Chilean conservative former lawmaker José Antonio Kast obtained a sweeping nationwide victory against communist former minister Jeannette Jara in Sunday’s presidential runoff election.
Kast, who won in every Chilean state, will take office as next president of Chile on March 11, 2026, succeeding far-left President Gabriel Boric and shifting Chile towards the right.
Sunday marked the Chilean left’s largest defeat since Chile’s return to democracy in 1990 and confirmed late-November polls that forecast a conservative presidential landslide in Chile. The runoff election saw 13.4 million voters head to the polls to choose their next president. Voting in Chilean elections is compulsory for all eligible voters under penalty of a fine.
According to official results from Chile’s Servel electoral authority, Kast, a conservative lawyer and former lawmaker, obtained a sweeping 58.16 percent of the votes against communist former minister Jara, who obtained 41.84 percent. At a regional level, Kast reportedly won in every single one of Chile’s 16 regions (states), with Jara only securing victories in 32 out of the country’s 346 municipalities.
Kast, 59, ran a campaign centered around tackling Chile’s “emergency” problems by curbing illegal migration, cracking down on growing violent crime in the country, and reinvigorating Chile’s economy.
The conservative president-elect’s now successful 2025 presidential campaign marked the third time he ran for president after past unsuccessful attempts in 2021 and 2017. In 2021, he ran against current President Boric, and although Kast won in the first round of the election, he ultimately lost. Jara announced on social media that she spoke with Kast over the phone and wished success to the new president-elect for the good of Chile. Moments later, Kast met with Jara.
Outgoing President Boric held a telephone conversation with President-elect Kast on Sunday evening in which Boric invited him to the Chilean presidential palace for a meeting on Monday to begin the presidential transition. The Chilean government published a video of both sides of the call on social media.
“And rest assured that Chile is greater than you, than me, than all of us who have come before, and that it is built on the foundation of what everyone has done before. I hope that this will also inspire you when it is your turn to take the helm. Thank you very much, José Antonio. See you tomorrow,” Boric concluded at the end of the call.
U.S. Secretary of State Marco Rubio congratulated Kast in a social media post expressing that the United States looks forward to partnering with his administration to strengthen regional security and “revitalize our trade relationship.”

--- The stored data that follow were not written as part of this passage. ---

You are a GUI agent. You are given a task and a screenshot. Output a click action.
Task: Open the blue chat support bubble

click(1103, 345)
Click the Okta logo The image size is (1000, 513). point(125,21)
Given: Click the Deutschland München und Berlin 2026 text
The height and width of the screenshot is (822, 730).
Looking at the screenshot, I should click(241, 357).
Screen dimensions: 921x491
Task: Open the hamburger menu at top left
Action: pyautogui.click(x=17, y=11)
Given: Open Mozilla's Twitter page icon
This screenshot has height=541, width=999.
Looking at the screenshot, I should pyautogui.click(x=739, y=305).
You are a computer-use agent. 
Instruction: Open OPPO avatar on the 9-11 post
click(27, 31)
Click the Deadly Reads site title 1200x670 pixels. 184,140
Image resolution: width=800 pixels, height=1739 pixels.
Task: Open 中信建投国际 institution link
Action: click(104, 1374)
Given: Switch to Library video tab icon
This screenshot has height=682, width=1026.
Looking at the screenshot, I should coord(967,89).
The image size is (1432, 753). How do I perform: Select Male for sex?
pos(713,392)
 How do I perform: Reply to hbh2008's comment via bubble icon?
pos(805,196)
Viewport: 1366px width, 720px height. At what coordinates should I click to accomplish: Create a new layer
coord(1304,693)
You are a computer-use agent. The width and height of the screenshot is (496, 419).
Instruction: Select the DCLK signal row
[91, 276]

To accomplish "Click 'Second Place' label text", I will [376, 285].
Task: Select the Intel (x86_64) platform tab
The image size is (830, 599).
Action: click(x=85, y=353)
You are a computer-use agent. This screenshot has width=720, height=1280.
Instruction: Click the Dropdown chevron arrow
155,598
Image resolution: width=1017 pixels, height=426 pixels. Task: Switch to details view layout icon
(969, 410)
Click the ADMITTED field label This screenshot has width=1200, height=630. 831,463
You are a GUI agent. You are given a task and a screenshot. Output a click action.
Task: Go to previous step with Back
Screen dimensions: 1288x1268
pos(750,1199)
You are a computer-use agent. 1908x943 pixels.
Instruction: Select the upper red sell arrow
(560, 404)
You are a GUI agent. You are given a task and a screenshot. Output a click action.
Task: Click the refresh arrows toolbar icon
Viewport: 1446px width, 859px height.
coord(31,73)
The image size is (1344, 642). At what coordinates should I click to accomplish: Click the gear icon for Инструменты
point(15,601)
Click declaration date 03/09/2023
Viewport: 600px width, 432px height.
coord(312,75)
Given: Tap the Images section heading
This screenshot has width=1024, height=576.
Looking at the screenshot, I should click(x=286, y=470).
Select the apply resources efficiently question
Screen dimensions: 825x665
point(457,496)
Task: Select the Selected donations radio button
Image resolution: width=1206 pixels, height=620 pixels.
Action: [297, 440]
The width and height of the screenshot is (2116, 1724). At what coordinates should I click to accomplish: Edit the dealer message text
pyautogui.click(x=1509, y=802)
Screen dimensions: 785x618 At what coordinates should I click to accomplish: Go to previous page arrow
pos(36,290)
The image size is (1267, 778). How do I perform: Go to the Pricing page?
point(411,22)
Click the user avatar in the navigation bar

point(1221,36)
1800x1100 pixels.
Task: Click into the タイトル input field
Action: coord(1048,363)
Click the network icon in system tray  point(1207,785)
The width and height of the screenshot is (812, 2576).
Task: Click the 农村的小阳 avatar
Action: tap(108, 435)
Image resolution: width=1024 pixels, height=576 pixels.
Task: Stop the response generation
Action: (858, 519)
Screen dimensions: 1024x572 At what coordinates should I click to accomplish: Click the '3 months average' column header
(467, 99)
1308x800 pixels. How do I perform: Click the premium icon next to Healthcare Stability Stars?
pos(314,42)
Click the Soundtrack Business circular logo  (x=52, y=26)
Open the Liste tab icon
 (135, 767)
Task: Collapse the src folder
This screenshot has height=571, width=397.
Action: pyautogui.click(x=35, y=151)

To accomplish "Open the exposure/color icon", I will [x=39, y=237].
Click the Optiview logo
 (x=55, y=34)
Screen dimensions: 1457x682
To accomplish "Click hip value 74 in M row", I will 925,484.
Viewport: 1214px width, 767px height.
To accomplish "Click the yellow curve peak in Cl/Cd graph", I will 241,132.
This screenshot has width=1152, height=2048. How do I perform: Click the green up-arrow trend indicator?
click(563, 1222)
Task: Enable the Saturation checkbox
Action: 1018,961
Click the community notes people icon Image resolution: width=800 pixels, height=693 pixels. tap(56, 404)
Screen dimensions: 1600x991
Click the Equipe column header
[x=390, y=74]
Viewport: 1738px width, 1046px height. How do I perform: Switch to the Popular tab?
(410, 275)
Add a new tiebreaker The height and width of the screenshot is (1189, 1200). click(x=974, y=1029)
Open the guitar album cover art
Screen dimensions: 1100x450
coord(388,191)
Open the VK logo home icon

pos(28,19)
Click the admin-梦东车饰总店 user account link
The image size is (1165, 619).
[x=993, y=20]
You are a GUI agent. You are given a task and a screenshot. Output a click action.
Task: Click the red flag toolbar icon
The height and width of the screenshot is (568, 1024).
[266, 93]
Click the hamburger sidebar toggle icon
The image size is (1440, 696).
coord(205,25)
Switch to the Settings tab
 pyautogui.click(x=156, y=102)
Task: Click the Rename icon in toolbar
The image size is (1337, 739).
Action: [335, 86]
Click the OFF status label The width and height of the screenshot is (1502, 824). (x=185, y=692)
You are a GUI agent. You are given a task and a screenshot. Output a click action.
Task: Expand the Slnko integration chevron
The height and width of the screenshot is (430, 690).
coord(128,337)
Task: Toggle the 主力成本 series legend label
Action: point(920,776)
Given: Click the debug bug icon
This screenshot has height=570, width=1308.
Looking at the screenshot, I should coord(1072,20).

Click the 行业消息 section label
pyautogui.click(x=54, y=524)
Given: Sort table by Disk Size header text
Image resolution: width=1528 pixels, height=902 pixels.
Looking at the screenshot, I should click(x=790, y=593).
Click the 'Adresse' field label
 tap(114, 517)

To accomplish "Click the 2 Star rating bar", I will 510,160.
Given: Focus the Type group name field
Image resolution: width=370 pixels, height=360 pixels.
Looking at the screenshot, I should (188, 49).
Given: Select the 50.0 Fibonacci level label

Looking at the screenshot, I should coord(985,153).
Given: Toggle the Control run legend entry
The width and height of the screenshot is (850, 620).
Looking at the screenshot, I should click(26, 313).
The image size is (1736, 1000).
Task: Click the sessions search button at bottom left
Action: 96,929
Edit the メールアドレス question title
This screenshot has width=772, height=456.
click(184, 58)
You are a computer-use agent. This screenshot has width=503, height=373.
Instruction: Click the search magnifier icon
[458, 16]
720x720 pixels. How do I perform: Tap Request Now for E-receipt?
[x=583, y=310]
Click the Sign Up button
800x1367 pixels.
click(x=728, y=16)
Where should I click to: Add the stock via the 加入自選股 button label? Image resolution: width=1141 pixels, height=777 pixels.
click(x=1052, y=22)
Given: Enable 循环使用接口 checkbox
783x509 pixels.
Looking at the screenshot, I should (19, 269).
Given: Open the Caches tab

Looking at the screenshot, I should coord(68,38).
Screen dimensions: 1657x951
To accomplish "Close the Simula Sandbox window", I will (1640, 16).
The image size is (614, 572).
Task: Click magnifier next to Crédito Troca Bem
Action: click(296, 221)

Local outlets reported that leftist groups protested in Santiago against the conservative candidate’s overwhelming victory on Sunday night. According to the Chilean outlet The Clinic, the protest took place before Kast had issued his victory speech and saw the group of leftists yell insults against Chile’s carabineros gendarmerie officials and attempt to stage roadblocks.
Law enforcement officials dispersed the protest by deploying a water cannon truck, with some of the protesters reportedly throwing stones against police vehicles.
In his victory speech, Kast reiterated that his “emergency” government’s three priorities will be migration, security, and the economy and reportedly stressed that he will make “difficult decisions” that will not yield immediate results. He also called for a culture of collaboration and respect, even with adversaries such as Jara.
“An emergency does not mean authoritarianism at all. An emergency means one very simple thing: priority, urgency, and compliance,” Kast said.
“We must be very firm against delinquency, organized crime, impunity, and chaos. But we must also be very magnanimous in order to rebuild coexistence, respect, and trust among our compatriots,” he added in another part of his speech.
On security, the president-elect said that, although his government would allow protests, he will not tolerate a rupture of order and will prosecute those who commit crimes. Chile went through an intense, multi-year period of far left protests in recent years that initially began as protests over cancelled public transit fare hikes and escalated to failed attempts to replace the current Chilean constitution with a far-left one.
On migration, Kast said that Chile is willing to receive migrants that follow the law, warning that those who break the law must leave the country and that “if a foreign friend who is a resident breaks the law, they have to leave.”
Kast’s Sunday victory marks the latest in a string of conservative victories across South America, with the lower half of the continent now under right-wing governments — a fact Argentine President Javier Milei pointed out through a map posted on social media with the text, “The left is retreating. Freedom is advancing,” and the acronym “VLLC,” the initials of his widely known catchphrase “Long Live Liberty, Damn It.”
Chilean outlets have described Kast’s victory as the Chilean left’s worst defeat since the return to democracy. The result follows four years of Boric’s widely panned government that saw, in addition to back-to-back attempts at rewriting the constitution, surges in migration, a noticeable increase in crime and gang violence, and a lack of economic revitalization following the 2019-2022 leftist riots and the Wuhan coronavirus pandemic despite the reported stable inflation rates experienced by the country in the past years.